==== Data records

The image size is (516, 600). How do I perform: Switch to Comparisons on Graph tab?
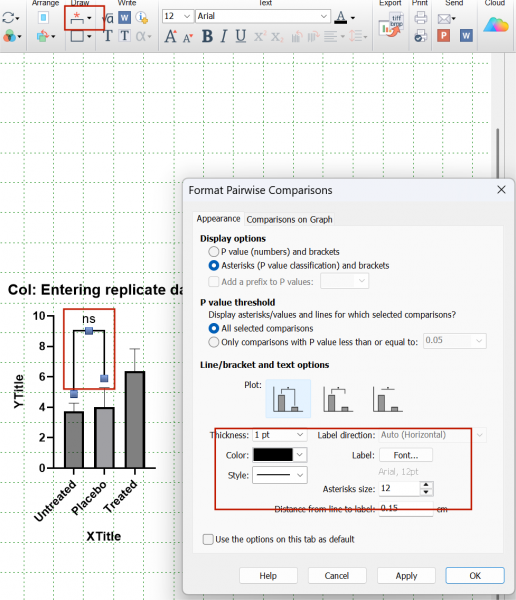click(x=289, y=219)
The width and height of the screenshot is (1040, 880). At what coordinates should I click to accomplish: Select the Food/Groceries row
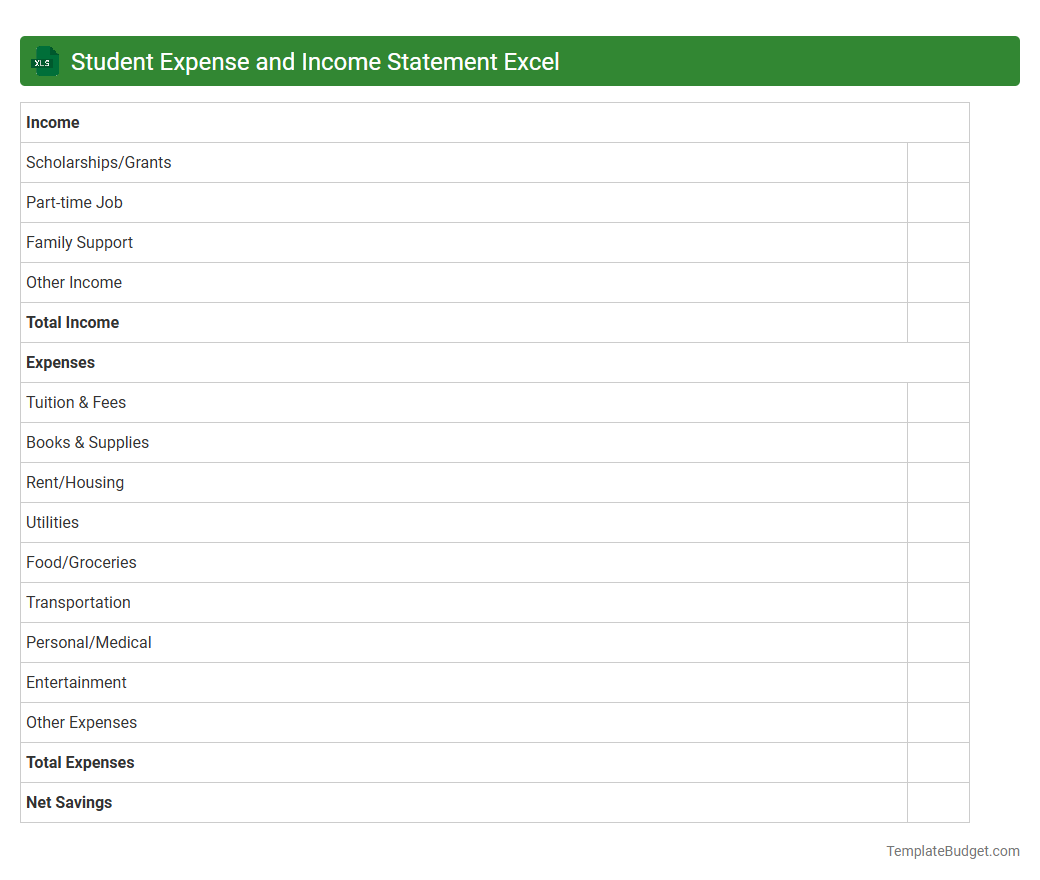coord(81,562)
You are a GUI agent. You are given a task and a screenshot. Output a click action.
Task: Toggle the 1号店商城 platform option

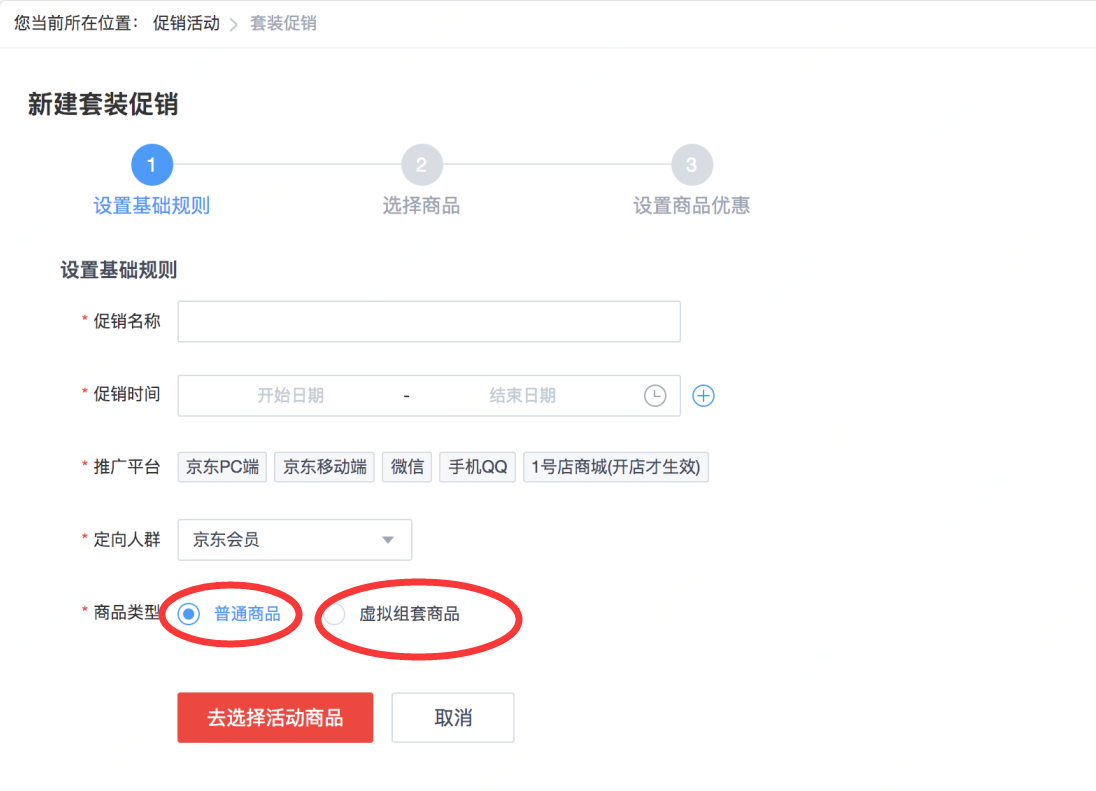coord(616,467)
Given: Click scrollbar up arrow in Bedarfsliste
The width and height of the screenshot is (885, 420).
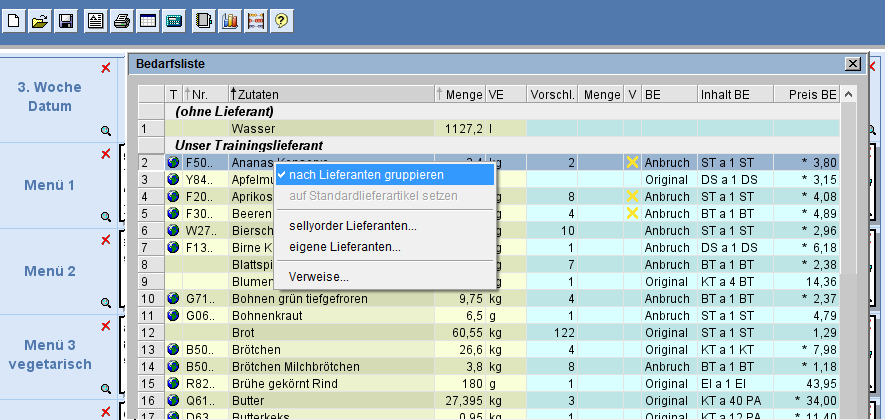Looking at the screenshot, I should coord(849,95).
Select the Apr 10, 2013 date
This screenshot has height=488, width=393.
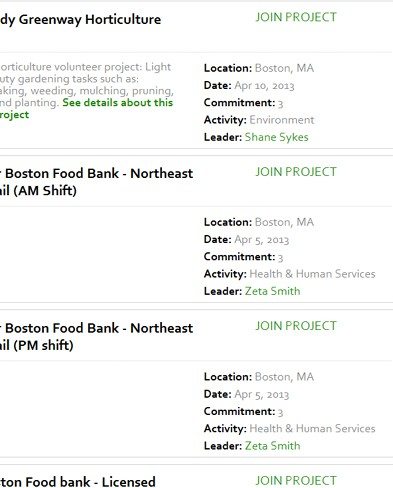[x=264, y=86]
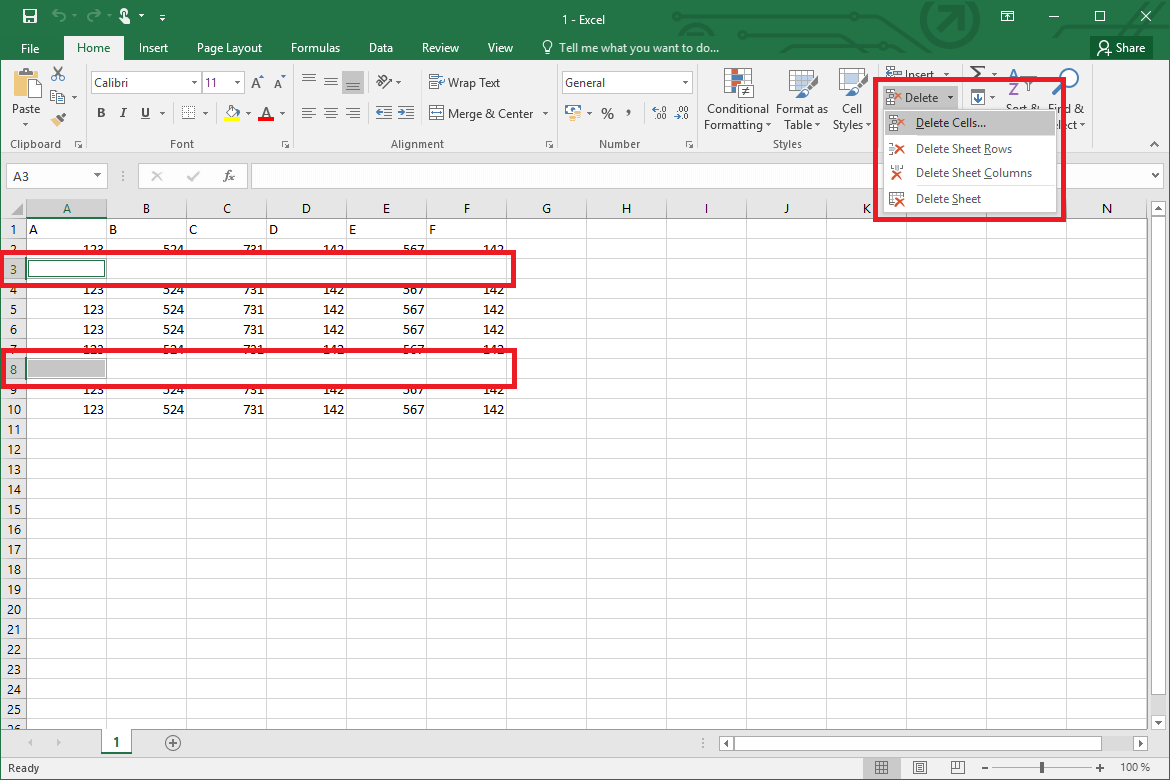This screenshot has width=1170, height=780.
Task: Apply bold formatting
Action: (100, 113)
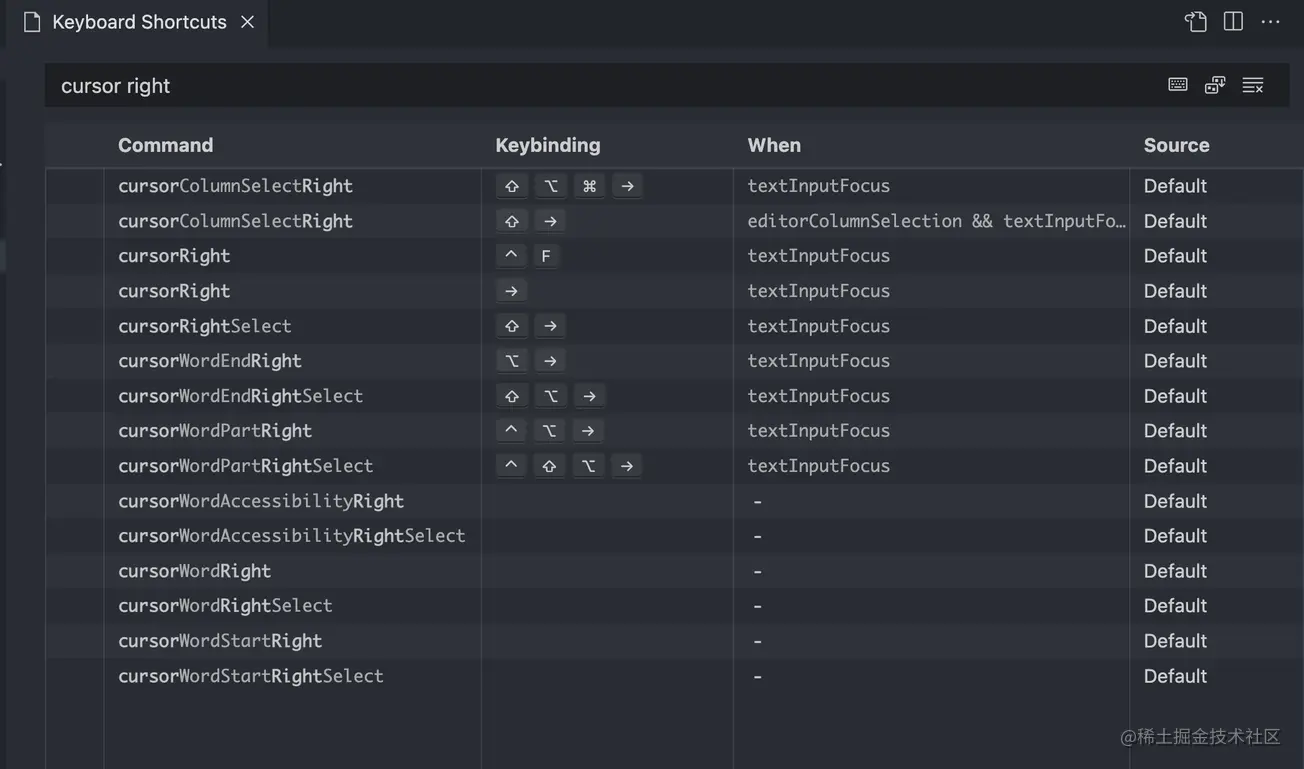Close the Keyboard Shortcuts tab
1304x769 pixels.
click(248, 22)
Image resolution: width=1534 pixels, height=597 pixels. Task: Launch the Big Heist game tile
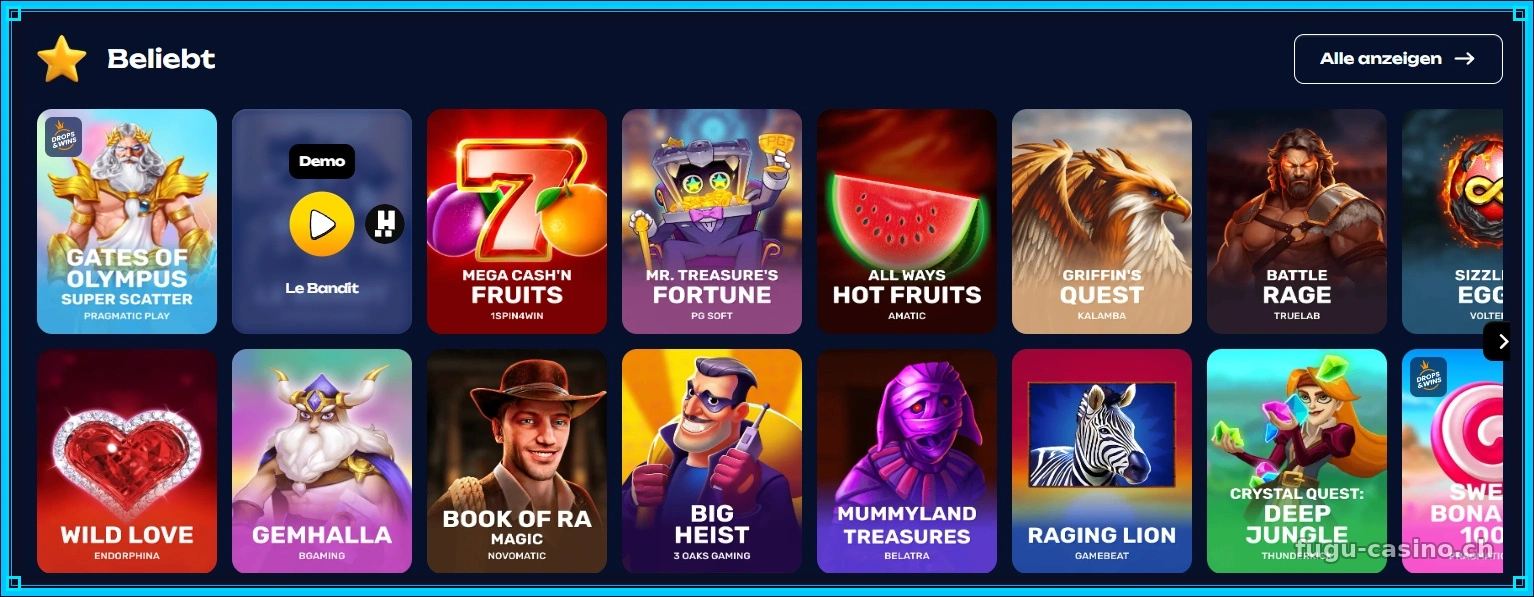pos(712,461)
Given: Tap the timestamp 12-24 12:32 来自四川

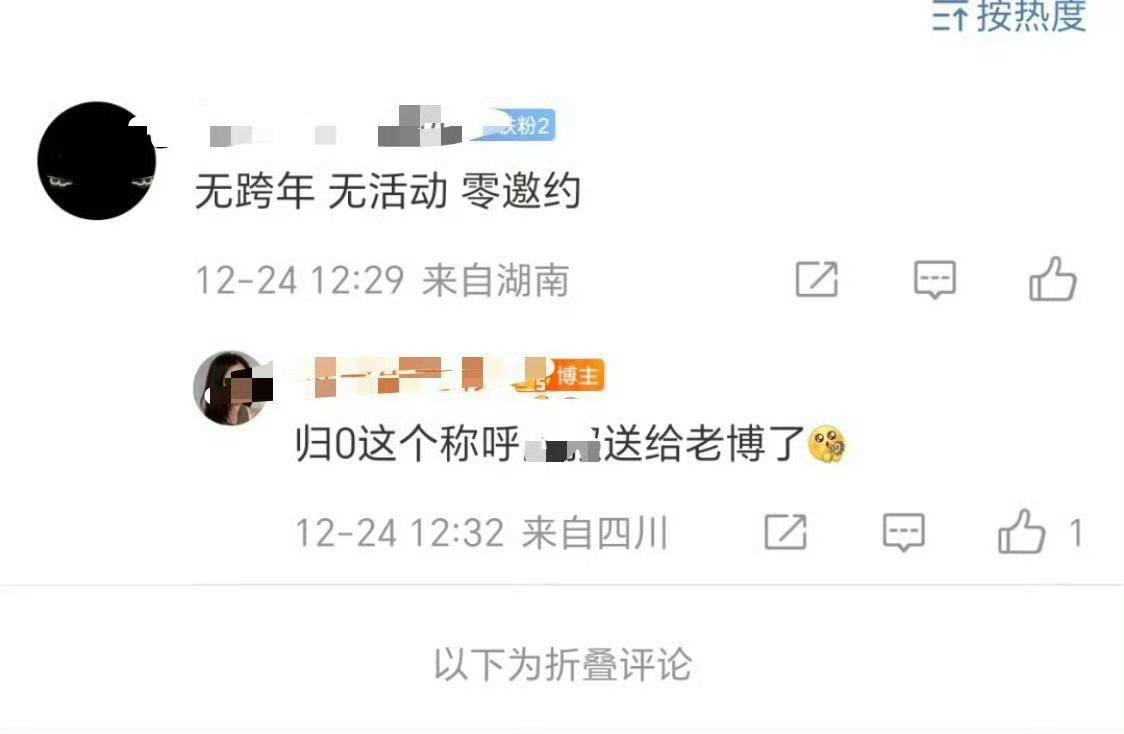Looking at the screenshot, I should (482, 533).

========

Work required :: Write out the lines that run from the line containing "The width and height of the screenshot is (885, 420)." to the end of the entries, inclusive, exactly as written. Skip every picture.

Answer section ::
The width and height of the screenshot is (885, 420).
Looking at the screenshot, I should coord(849,95).
Select the Apr 10, 2013 date
This screenshot has height=488, width=393.
[x=264, y=86]
This screenshot has width=1170, height=780.
Task: Apply bold formatting
Action: (100, 113)
Close the Keyboard Shortcuts tab
1304x769 pixels.
click(248, 22)
Image resolution: width=1534 pixels, height=597 pixels. Task: Launch the Big Heist game tile
pos(712,461)
Given: Tap the timestamp 12-24 12:32 来自四川

Looking at the screenshot, I should (482, 533).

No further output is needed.